Sent from Petguide.com Free App


----------



## Megora (Jun 7, 2010)

I think the problem with goldens is people buy them thinking they are 100% trustworthy and come trained. 

It's actually not a bad thing in my brain to point out they rank high as far as dog bites. People need to keep this in mind before they make the mistake of leaving their little kids alone to hang all over the dogs or flip them around. 
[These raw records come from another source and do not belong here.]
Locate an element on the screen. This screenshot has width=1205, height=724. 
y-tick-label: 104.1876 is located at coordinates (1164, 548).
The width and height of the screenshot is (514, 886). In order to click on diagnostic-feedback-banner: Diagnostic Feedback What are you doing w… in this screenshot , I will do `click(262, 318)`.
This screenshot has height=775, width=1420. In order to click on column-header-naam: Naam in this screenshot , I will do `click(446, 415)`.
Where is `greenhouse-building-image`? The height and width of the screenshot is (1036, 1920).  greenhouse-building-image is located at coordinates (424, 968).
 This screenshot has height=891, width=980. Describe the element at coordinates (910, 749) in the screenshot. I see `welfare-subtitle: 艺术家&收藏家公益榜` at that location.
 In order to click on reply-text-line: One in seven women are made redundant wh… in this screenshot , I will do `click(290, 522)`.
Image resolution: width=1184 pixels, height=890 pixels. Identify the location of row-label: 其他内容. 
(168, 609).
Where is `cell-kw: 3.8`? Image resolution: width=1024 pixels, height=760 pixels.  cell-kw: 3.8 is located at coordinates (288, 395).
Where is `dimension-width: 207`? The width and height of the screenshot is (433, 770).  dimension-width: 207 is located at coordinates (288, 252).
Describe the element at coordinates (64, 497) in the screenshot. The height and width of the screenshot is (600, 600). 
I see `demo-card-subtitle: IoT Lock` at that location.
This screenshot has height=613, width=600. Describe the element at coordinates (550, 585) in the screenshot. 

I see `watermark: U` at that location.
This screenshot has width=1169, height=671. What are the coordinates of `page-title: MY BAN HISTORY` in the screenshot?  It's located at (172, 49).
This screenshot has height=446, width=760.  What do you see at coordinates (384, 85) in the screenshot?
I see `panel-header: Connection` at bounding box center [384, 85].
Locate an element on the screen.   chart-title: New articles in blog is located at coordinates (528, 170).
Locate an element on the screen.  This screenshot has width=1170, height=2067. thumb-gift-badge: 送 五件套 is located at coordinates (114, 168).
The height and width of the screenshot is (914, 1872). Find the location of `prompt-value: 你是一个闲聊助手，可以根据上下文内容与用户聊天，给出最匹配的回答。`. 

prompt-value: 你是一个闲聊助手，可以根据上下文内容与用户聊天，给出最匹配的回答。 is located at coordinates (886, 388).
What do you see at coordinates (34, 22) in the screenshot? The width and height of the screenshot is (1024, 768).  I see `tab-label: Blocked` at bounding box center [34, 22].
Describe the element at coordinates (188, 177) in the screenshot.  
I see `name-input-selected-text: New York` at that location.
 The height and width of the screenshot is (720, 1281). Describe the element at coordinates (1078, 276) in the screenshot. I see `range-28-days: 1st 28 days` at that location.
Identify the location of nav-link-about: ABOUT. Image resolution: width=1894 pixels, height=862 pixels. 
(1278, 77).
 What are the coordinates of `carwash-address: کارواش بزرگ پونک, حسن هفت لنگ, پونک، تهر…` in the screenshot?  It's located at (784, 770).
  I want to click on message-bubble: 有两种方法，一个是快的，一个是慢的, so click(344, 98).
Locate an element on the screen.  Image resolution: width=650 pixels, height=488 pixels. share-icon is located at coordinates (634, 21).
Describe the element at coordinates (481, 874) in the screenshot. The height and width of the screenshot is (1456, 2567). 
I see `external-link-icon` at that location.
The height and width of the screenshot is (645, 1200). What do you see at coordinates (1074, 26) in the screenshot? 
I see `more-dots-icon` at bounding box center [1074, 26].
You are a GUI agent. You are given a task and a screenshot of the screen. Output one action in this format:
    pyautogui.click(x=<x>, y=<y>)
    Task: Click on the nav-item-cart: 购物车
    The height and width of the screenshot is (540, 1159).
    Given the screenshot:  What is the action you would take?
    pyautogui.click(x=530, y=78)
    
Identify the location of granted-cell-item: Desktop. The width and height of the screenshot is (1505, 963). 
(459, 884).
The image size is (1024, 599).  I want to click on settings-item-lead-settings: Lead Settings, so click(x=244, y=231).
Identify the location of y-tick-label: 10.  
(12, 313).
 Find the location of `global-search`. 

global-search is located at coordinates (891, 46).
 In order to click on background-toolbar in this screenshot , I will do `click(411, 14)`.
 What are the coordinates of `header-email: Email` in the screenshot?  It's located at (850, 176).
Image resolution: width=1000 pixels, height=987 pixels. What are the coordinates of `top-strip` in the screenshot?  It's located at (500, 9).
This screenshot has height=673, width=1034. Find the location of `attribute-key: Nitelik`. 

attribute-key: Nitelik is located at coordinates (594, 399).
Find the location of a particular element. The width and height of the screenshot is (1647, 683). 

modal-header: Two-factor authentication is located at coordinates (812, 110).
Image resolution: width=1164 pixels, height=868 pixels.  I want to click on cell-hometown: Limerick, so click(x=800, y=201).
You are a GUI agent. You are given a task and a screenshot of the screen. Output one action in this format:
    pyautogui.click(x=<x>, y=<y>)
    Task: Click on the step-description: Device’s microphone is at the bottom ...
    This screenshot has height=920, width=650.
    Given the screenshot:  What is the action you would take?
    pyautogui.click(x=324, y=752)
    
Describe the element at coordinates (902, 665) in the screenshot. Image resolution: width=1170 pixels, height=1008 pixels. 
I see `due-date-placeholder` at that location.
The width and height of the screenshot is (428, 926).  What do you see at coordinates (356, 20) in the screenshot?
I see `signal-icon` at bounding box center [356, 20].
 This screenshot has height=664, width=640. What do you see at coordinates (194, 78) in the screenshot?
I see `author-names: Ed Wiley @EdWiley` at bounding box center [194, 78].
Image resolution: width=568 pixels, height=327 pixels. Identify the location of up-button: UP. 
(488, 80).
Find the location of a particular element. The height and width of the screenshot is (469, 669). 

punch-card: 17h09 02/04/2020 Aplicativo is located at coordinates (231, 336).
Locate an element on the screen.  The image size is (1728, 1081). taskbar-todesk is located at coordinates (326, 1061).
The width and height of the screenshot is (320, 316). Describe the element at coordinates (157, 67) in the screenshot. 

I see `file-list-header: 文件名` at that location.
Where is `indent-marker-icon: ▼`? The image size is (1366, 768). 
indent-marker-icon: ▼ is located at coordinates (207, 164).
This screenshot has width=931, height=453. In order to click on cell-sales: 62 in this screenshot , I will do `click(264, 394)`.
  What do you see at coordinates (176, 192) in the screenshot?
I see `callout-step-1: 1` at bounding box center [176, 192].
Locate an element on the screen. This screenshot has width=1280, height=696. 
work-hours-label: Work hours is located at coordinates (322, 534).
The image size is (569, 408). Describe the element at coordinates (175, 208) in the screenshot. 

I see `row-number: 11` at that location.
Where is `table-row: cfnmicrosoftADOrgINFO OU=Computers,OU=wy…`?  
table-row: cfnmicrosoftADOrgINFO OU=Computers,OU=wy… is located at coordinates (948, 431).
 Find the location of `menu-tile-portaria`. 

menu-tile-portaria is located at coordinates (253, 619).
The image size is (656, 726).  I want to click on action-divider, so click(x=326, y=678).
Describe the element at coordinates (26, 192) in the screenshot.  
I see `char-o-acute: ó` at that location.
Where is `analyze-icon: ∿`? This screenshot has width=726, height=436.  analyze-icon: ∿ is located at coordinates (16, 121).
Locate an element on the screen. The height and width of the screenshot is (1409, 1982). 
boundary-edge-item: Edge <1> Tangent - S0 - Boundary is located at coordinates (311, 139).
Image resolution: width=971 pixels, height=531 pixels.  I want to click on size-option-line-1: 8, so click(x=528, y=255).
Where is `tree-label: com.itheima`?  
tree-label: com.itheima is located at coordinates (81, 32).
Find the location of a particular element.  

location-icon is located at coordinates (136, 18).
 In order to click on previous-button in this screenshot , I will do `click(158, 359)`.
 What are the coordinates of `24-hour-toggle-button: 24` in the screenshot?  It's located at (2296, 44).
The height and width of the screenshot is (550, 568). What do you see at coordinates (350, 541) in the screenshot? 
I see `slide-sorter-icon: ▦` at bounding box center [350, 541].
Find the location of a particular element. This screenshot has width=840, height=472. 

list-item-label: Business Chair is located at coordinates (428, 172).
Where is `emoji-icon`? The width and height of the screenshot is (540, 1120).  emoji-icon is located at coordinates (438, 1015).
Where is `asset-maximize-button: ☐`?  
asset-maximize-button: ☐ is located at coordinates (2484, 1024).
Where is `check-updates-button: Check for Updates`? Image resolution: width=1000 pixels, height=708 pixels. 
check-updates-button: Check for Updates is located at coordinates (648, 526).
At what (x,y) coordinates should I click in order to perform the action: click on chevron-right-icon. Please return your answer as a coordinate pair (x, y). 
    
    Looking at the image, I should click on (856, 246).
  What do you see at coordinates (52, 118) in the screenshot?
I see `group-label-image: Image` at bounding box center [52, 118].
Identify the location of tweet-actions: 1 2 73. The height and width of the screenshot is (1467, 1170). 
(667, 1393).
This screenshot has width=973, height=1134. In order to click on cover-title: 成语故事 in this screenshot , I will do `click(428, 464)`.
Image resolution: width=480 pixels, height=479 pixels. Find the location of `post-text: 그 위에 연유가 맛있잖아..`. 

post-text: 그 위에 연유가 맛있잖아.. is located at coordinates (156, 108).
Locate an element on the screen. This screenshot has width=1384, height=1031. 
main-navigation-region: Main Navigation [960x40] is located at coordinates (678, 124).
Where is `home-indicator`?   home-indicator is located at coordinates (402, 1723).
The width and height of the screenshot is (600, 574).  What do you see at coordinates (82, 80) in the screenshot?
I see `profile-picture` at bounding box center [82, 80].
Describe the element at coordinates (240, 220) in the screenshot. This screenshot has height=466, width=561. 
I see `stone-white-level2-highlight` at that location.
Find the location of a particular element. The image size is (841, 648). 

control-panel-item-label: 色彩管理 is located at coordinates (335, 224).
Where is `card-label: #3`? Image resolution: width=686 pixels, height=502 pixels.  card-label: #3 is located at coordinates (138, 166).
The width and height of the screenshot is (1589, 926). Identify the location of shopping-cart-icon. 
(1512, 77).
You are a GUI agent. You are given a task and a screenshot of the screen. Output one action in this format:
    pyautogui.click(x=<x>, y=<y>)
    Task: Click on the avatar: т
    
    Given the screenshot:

And yes, they do bite for real. I have a "crooked" mouth from where our first golden snapped at my face and removed part of my upper lip. This was a week before he died and he was in pain when I hugged him... and when I didn't let him go right away, he snapped. <- He was my dog and I never blamed him. Particularly as I understood why the bite happened. Best that people always remember their dogs are dogs, and not fluffy children.


----------



## Leslie B (Mar 17, 2011)

They also rank high because there are a lot of them. The bite ranking is based on raw numbers - not the percentage (number of bites divided by the number of goldens in the population). So with Goldens ranked as one of the most popular breed (3rd or 4th for the number of dogs registered yearly) for the last decade there are simply a lot of Goldens that could bite. In comparison, Chow Chows, which rank 2nd for dog bites rank 69th in number of dogs registered every year. While I am not a statistician, even I can see the discrepancy in these numbers.


----------



## Deber (Aug 23, 2011)

I have seen a list at my Vet's office in which the staff told me was reported. It asked if the dog/pup had ever bitten, broken skin before. Of course I checked the block for "yes". When I asked, I was told that Goldens are known biters. I explained that this was young puppy biting and non aggressive at all. I was uncomfortable and scratched out my "yes" to "no". 

Wonder now if this is part of the criteria used to decide this? If so, it is horribly unfair to any breed. So I feel the information compiled to report that Goldens are biters is probably not worded the best way to get a correct answer - So unfair for the breed for me. I watch all these shows with a huge grain of salt.


----------